Beispiel #1
0
def run_metalex_test():

    #------------------ Argparse commands configuration -------------------------

    metalexArgsParser = argparse.ArgumentParser(
        prog='metalex',
        formatter_class=argparse.RawDescriptionHelpFormatter,
        description=textwrap.dedent(
            colored('''
            ---------------------------------------------------------------
            | * *    * *    * * *  * * *   * *     *      * * *   **   ** |
            | *   * *  *   * *      *    * * *    *      * *        *     |
            | *        *  * * *    *   *     *   * * *  * * *  **    **   |
            ---------------------------------------------------------------
    metalex is general tool for lexicographics and metalexicographics activities
                                    
                                    ''',
                    'blue',
                    attrs=['blink', 'bold'])),
        epilog=textwrap.dedent('''
                                     ------------------------------------------------------------------------------
                                         metalex project : special Thank to Bill for metalex-vagrant version
                                     ------------------------------------------------------------------------------
                                     '''),
        prefix_chars='-')

    metalexArgsParser.add_argument('-v',
                                   '--version',
                                   action='version',
                                   version='%(prog)s v0.2')

    metalexArgsParser.add_argument('-p',
                                   '--project',
                                   help='Defined  %(prog)s project name',
                                   dest='projectName',
                                   action='store')

    metalexArgsParser.add_argument(
        '-c',
        '--confproject',
        action='store',
        help='Defined  %(prog)s configuration for the current project',
        dest='confProject',
        nargs=3,
        metavar=('author', 'comment', 'contributors'))

    metalexArgsParser.add_argument(
        '-i',
        '--dicimage',
        dest='imageFile',
        action='append',
        nargs='?',
        help=
        'Input one or multiple dictionary image(s) file(s) for current  %(prog)s project'
    )

    metalexArgsParser.add_argument(
        '-d',
        '--imagedir',
        help=
        'Input folder name of dictionary image files for current  %(prog)s project',
        type=str,
        required=True,
        action='store',
        dest='imagesDir')

    metalexArgsParser.add_argument(
        '--imgalg',
        help=
        'Set algorithm for enhancing dictionary image files for current  %(prog)s project (actiontype must be : constrat or bright or filter)',
        type=str,
        action='store',
        nargs=2,
        dest='imgalg',
        metavar=('actiontype', 'value'))

    metalexArgsParser.add_argument(
        '-r',
        '--filerule',
        dest='fileRule',
        type=str,
        help='Defined file rules that we use to enhance quality of OCR result')

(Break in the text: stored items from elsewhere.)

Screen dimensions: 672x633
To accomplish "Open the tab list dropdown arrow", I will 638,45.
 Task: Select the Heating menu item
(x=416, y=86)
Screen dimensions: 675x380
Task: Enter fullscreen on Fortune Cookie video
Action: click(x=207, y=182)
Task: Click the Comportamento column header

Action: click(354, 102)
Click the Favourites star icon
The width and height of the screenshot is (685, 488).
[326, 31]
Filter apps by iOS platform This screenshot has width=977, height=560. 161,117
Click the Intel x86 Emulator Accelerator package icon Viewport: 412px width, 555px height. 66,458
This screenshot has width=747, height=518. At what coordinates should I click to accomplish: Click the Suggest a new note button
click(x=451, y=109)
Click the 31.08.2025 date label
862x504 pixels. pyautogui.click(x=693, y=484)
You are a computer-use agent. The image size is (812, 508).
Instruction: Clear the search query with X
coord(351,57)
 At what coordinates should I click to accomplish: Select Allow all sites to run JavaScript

    metalexArgsParser.add_argument(
        '-l',
        '--lang',
        help=
        'Set language for optical characters recognition and others  %(prog)s treatment',
        type=str)

    metalexArgsParser.add_argument(
        '-x',
        '--xml',
        help='Defined output result treatment of  %(prog)s',
        type=str,
        nargs=3,
        choices=('xml', 'lmf', 'tei'))

    metalexArgsParser.add_argument(
        '-s',
        '--save',
        help='Save output result of the current project in files',
        action='store_true')

    metalexArgsParser.add_argument(
        '-t',
        '--terminal',
        help='Show  result of the current treatment in the terminal',
        action='store_true',
        default=False)

    # ----Build contains args------------------------------------------------
    metalexArgs = metalexArgsParser.parse_args()

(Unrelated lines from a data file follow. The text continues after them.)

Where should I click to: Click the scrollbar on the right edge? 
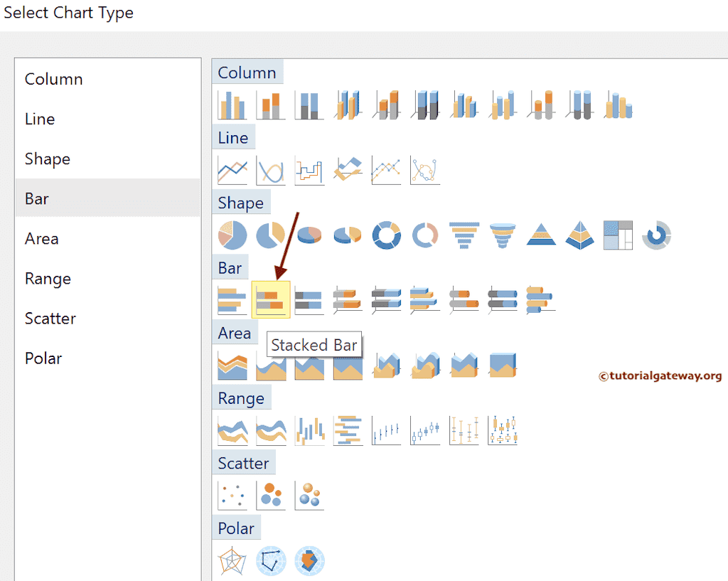tap(724, 284)
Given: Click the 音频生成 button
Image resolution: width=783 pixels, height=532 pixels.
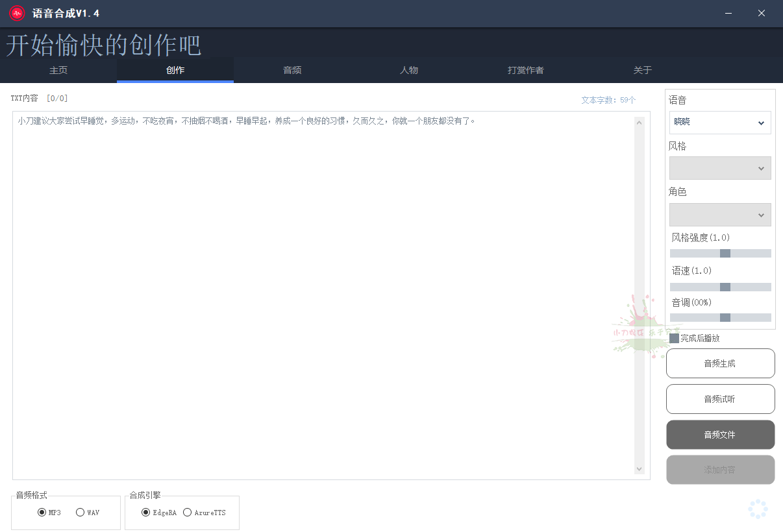Looking at the screenshot, I should [x=720, y=363].
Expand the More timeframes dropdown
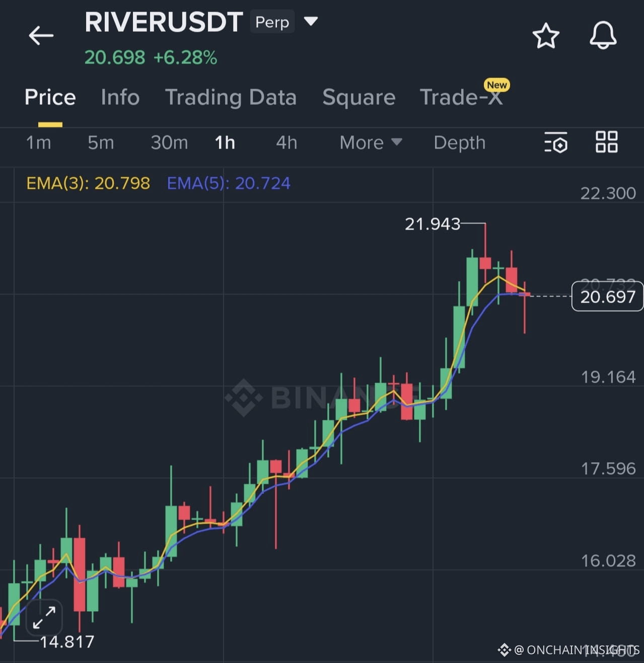Image resolution: width=644 pixels, height=663 pixels. tap(371, 143)
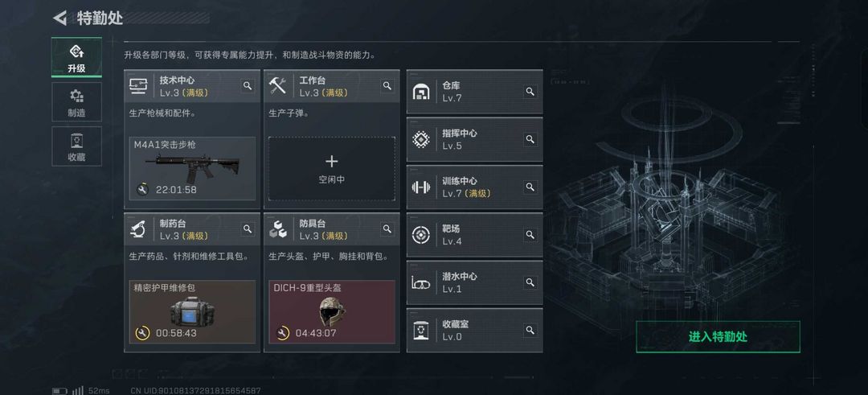Select the DICH-9重型头盔 crafting card
Image resolution: width=868 pixels, height=395 pixels.
[332, 312]
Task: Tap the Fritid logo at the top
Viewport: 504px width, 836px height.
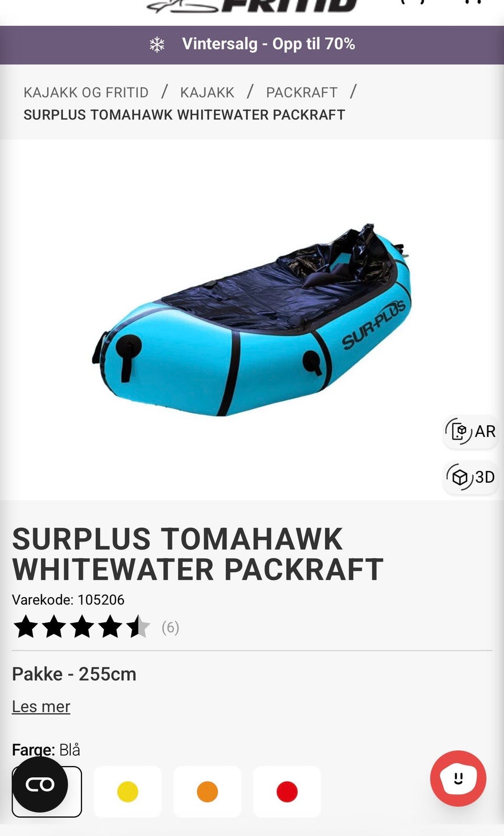Action: (252, 6)
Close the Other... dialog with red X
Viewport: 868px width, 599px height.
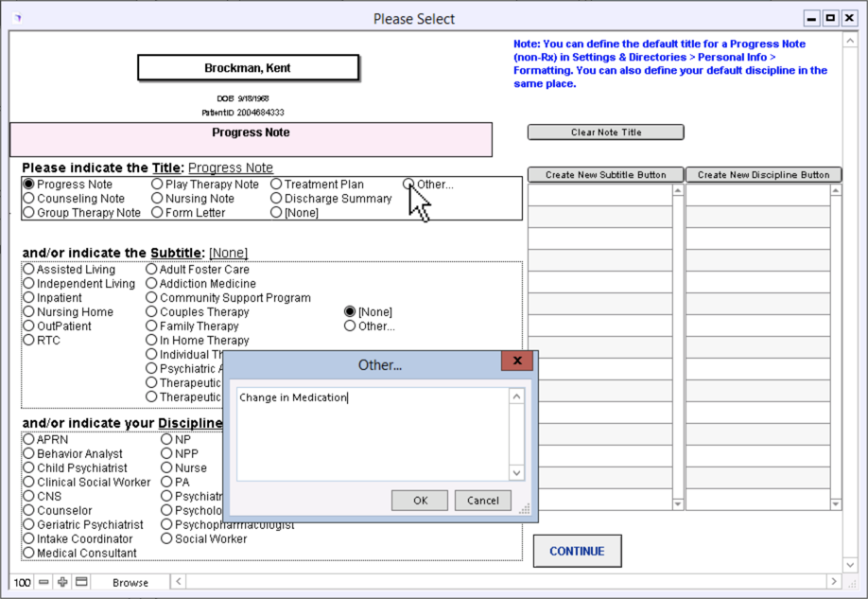pyautogui.click(x=516, y=362)
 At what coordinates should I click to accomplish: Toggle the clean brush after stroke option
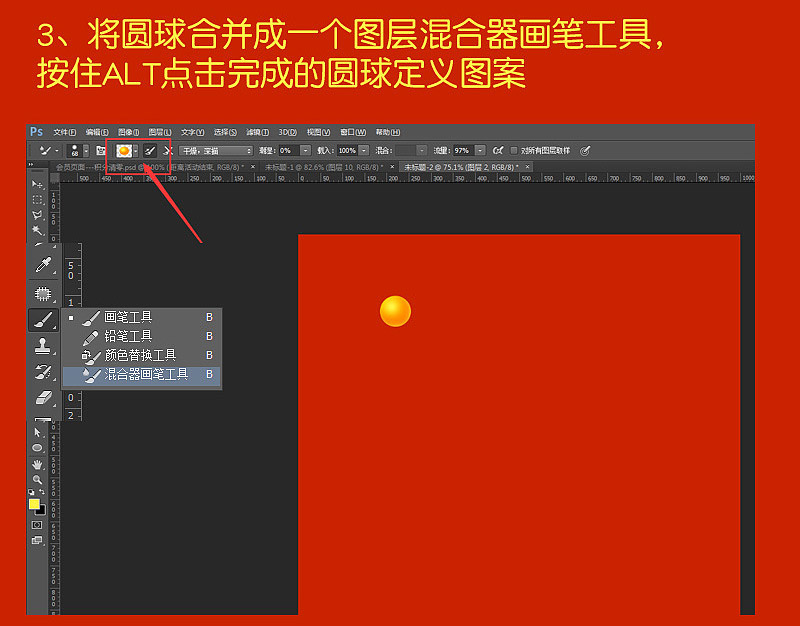pos(168,150)
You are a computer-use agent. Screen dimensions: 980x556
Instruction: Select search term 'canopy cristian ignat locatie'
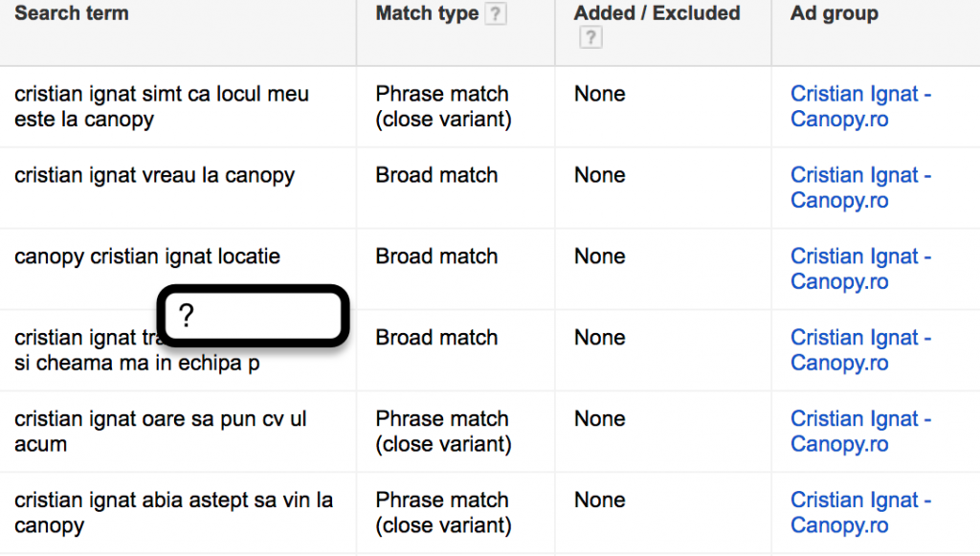[x=147, y=256]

    # ----Generate real path of images---------------------------------------
    imagelist = []

    if metalexArgs.imageFile:
        imagelist.append(metalexArgs.imageFile)

    elif metalexArgs.imagesDir:
        content = './' + metalexArgs.imagesDir + '/*.*g'
        for imagefile in glob.glob(content):
            name = os.getcwd() + '/' + imagefile
            imagelist.append(name)
        if len(imagelist) < 1:
            message = u"Your current directory don't have image(s)"
            dico.logs.manageLog.write_log(message, typ='warm')
    else:
        message = u"You must define folder containing image of dictionary or image of dictionary for your project otherwise default folder must be use"
        dico.logs.manageLog.write_log(message, typ='warm')
        for imagefile in glob.glob('imagesInput/*.*g'):
            name = os.getcwd() + '/' + imagefile
            imagelist.append(name)
        if len(imagelist) < 1:
            message = u"Your current directory don't have image(s)"
            dico.logs.manageLog.write_log(message, typ='warm')

    # ----Defined New project name-------------------------------------------
    if metalexArgs.projectName:
        project = dico.NewProject(metalexArgs.projectName)
    else:
        message = u"Your current project name is not set! Please correct it otherwise default name must be use"
        project = dico.NewProject(u'metalex_projectName')
        dico.logs.manageLog.write_log(message, typ='warm')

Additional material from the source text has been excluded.